Critique de film

The Boy

"The Boy"
affiche du film

Pour essayer d’échapper à son passé, Greta, une jeune Américaine, se fait engager comme assistante maternelle en Angleterre, dans une maison perdue en pleine campagne. À son arrivée, elle découvre qu’elle a été embauchée non pas pour s’occuper d’un petit garçon de 8 ans en chair et en os, mais d’une poupée de porcelaine grandeur nature. Seule dans la maison, loin de tout, Greta assiste à des événements tous plus étranges les uns que les autres. La poupée serait-elle vivante ? Il se trouve que Greta n’a pas seulement été engagée, elle a été choisie…

Les critiques à propos de ce film

Critique de The Boy - Reviens, gamin !
Par : Damien Taymans

Greta, une jeune Américaine, quitte son pays natal et un ex-petit-ami à la main leste pour les joies du gardiennage de moutard dans une maison cossue de l’Angleterre. A peine jet-laguée, elle rencontre les parents du jeune Brahms dont elle va avoir la charge contre une monnaie aussi sonnante que trébuchante. Cependant, l’annonce omettait un détail de poids : le garçonnet est du genre muet et même immobile et ne risque pas de de foutre la maison sens dessus dessous pour la simple raison qu’il est... de porcelaine. Afin de digérer le décès prématuré de leur unique fils, les parents Heelshire feignent depuis de nombreuses années de s’occuper d’un mannequin le représentant grossièrement. Une opportunité de rêve pour Greta qui s’aperçoit bien vite que la tâche n’est pas aussi reposante que prévue...

Malgré un aspect évoquant la bien mal-nommée Annabelle, The Boy n’entretient aucun lien avec le médiocre spin-off mis en chantier par New Line pour récupérer un max de pépettes sur les cendres encore tièdes de The Conjuring. D’autant que la présente péloche de William Brent Bell (de Stay Alive à The Devil Inside, le cinéaste en toujours en quête de son identité et d’un succès réel) prend le parfait contre-pied de cette vague de "frissons garantis pour ados" en tissant lentement ses effets et en posant avec minutie ses enjeux dramatiques. Au risque de se montrer contemplative par moments, la mise en scène de Brent Bell se montre soignée et s’ingénie davantage à capter les recoins menaçants de la demeure, à jouer avec la pénombre qui l’envahit et à cerner sous toutes les coutures ses inquiétants pensionnaires coincés dans leur fantasme malsain. Plutôt habile, le scénario de Stacey Menear renoue avec une horreur plus classique, plus sournoise qui s’insinue progressivement dans le quotidien de l’héroïne.

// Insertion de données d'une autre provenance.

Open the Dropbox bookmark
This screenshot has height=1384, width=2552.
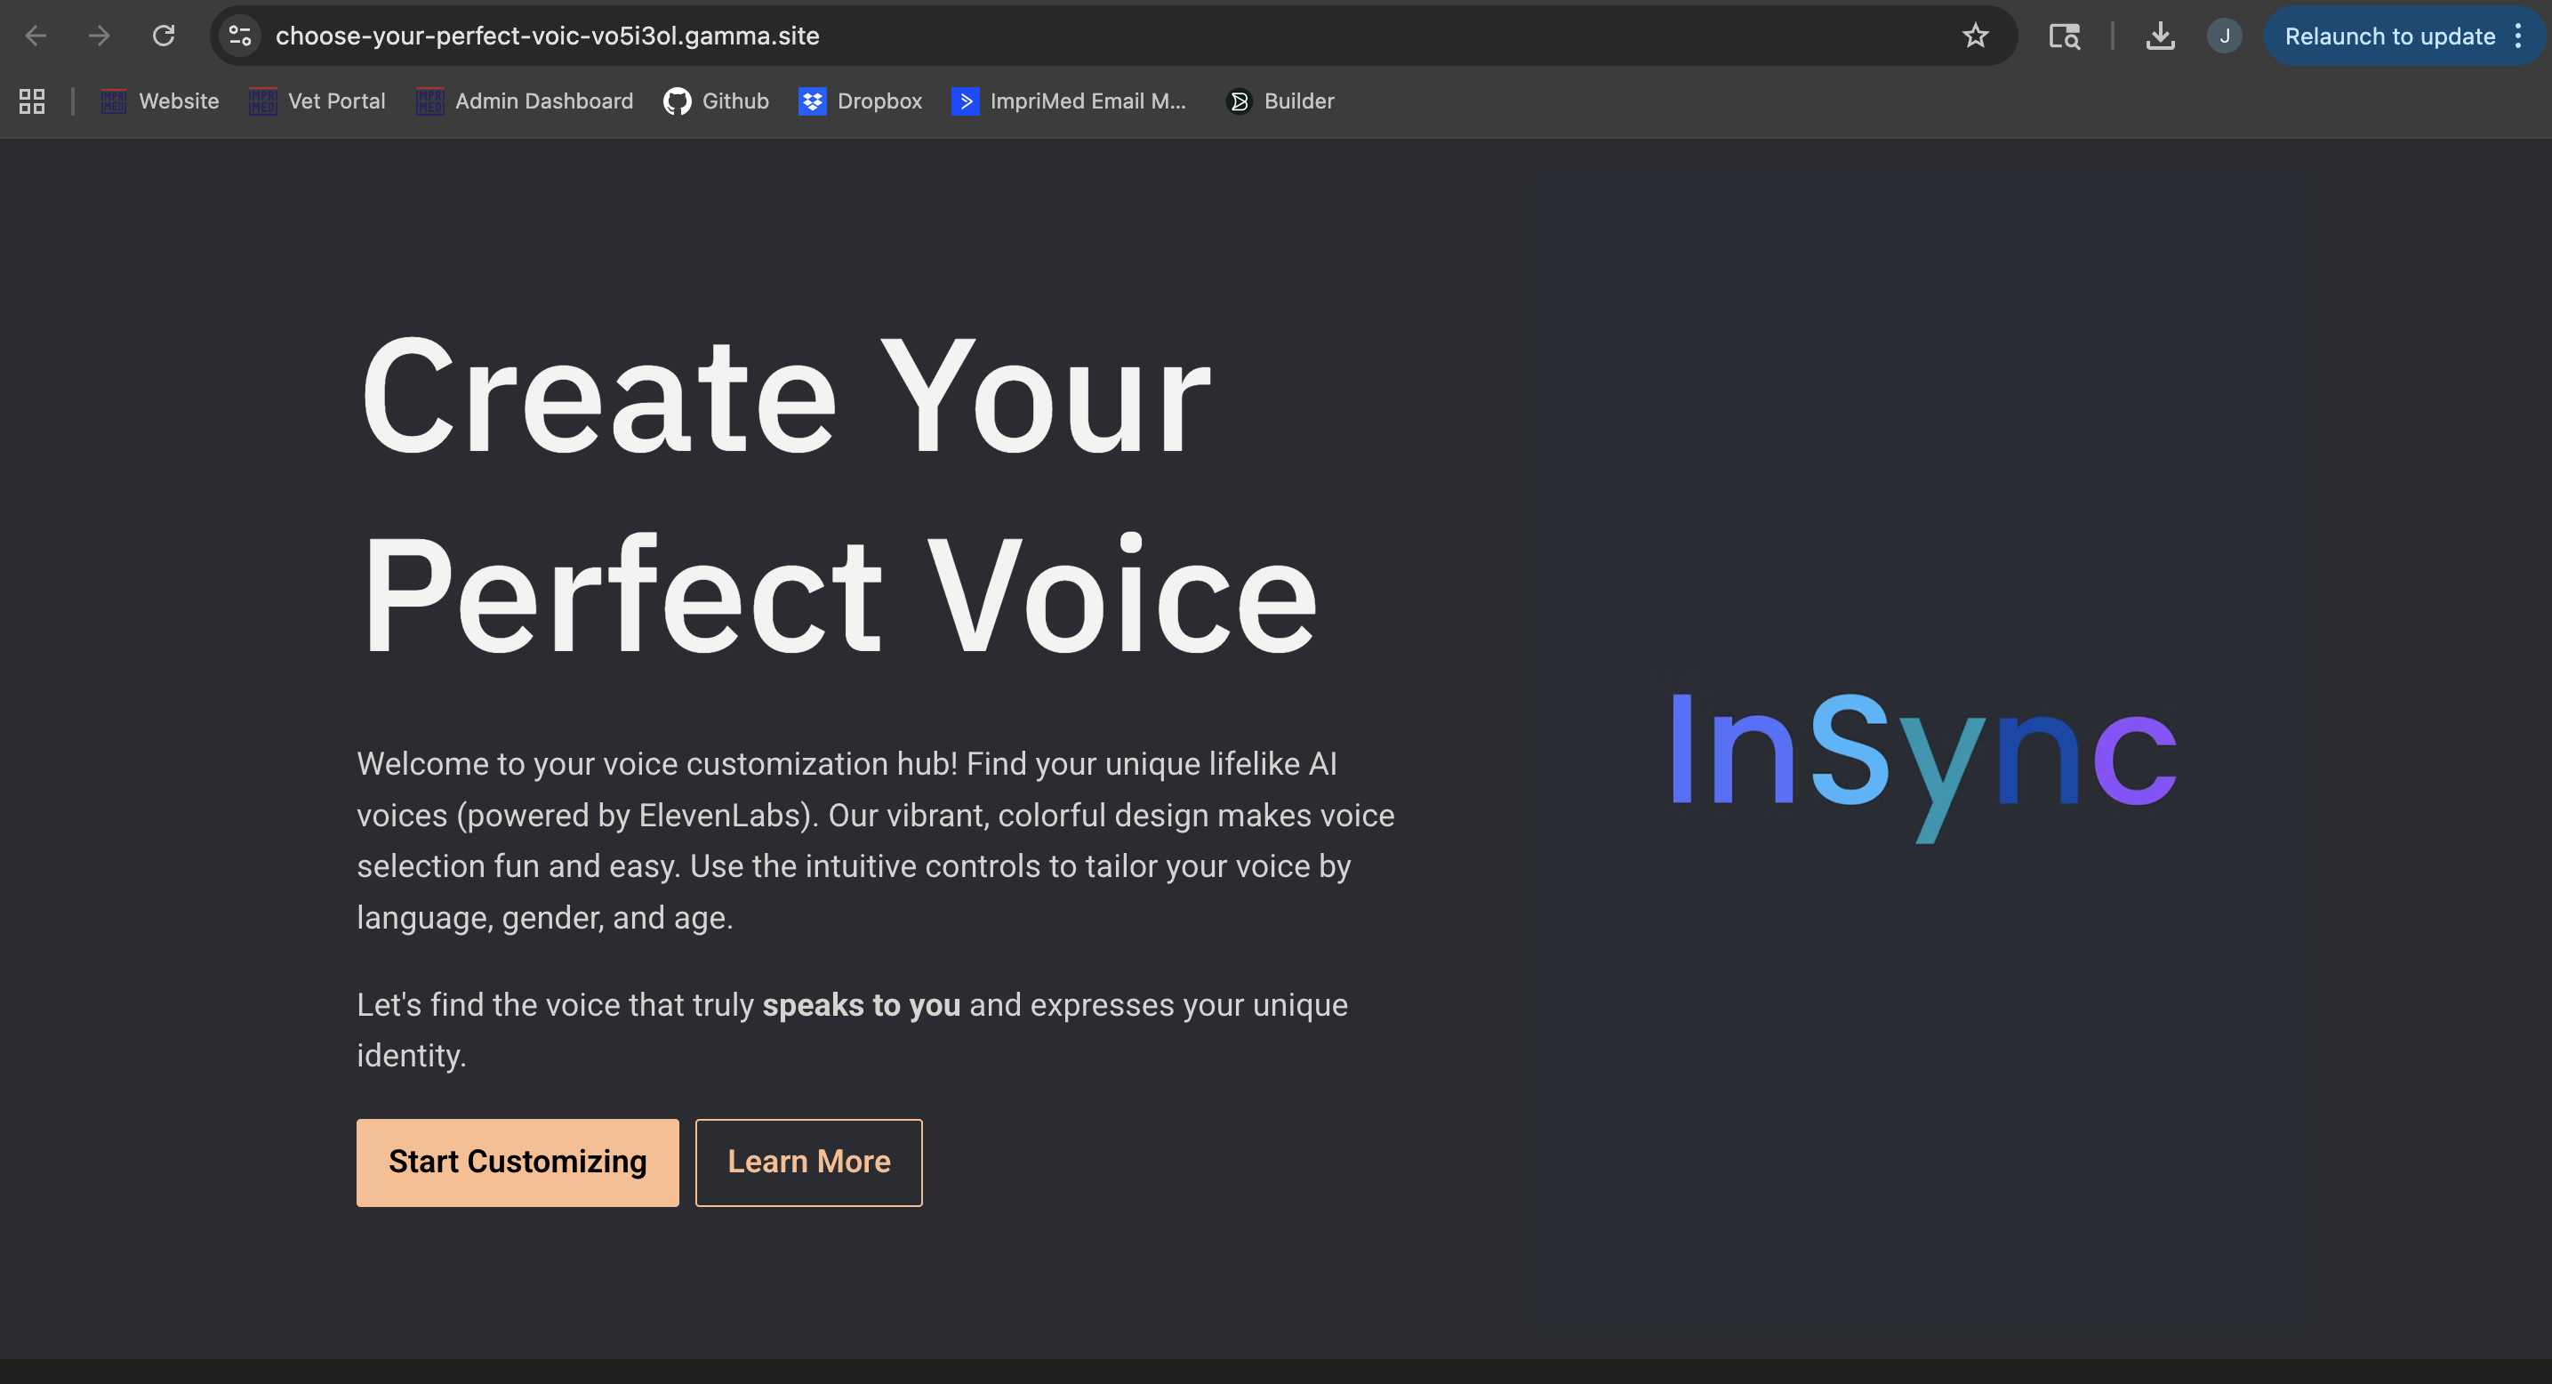[x=860, y=101]
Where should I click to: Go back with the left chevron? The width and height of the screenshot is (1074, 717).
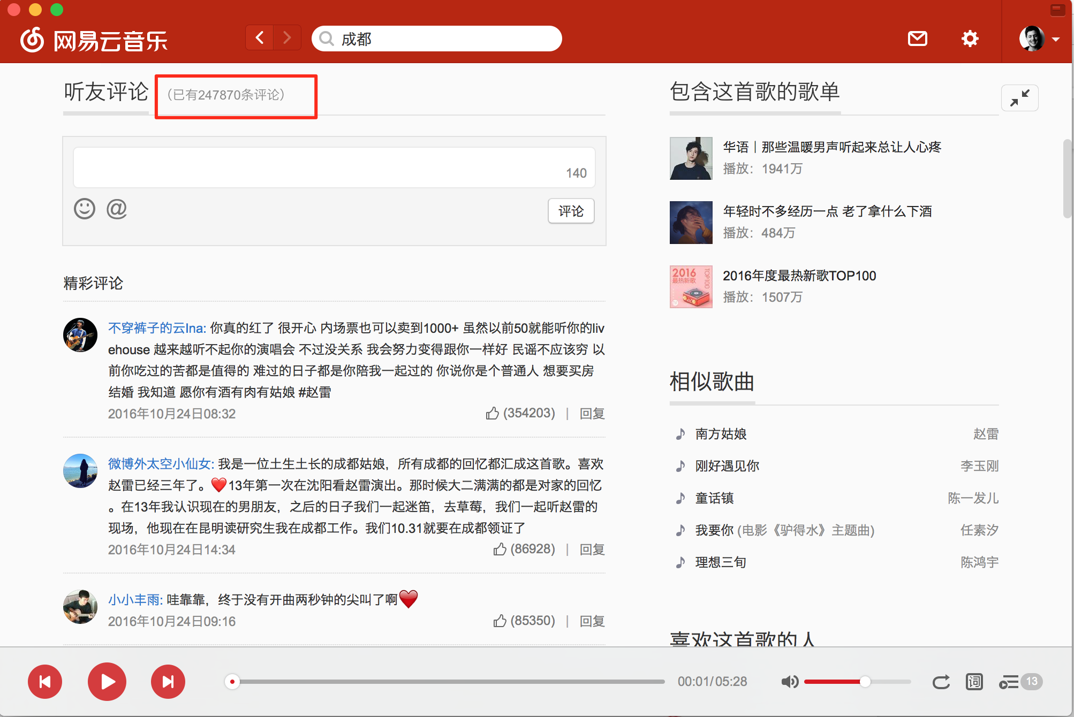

Une héroïne avec du volume (un background, une personnalité) interprétée avec justesse par la pétillante Lauren Cohan, l’un des piliers de la série The Walking Dead. Plongée au cœur de l’insensé, Greta se laisse lentement gangréner, au point de développer pour le pantin une sorte d’affection qu’elle a dû réprimer dans un douloureux épisode de sa vie. The Boy, malgré l’utilisation d’une série d’effets éculés, remonte à contre-courant de l’épouvante actuelle en préférant donner du corps à son mince argument (l’intrigue s’épaissit à mesure que le récit se déroule) et délaisser dans un premier temps du moins les sursauts faciles et malhabiles.

Hélas, le dernier acte s’avère globalement moins convaincant tandis que le mystère s’évapore au profit d’une résolution inspirée du Sous-sol de la peur. The Boy reste néanmoins une petite surprise en ce sens qu’il semblait emprunter les mêmes voies que ces sous-productions horrifiques fadasses inondant les multiplexes. Au contraire, le métrage renoue avec un certain classicisme et se montre plus malsain, plus étrange et perturbant que la majorité de ses frères d’armes standardisés.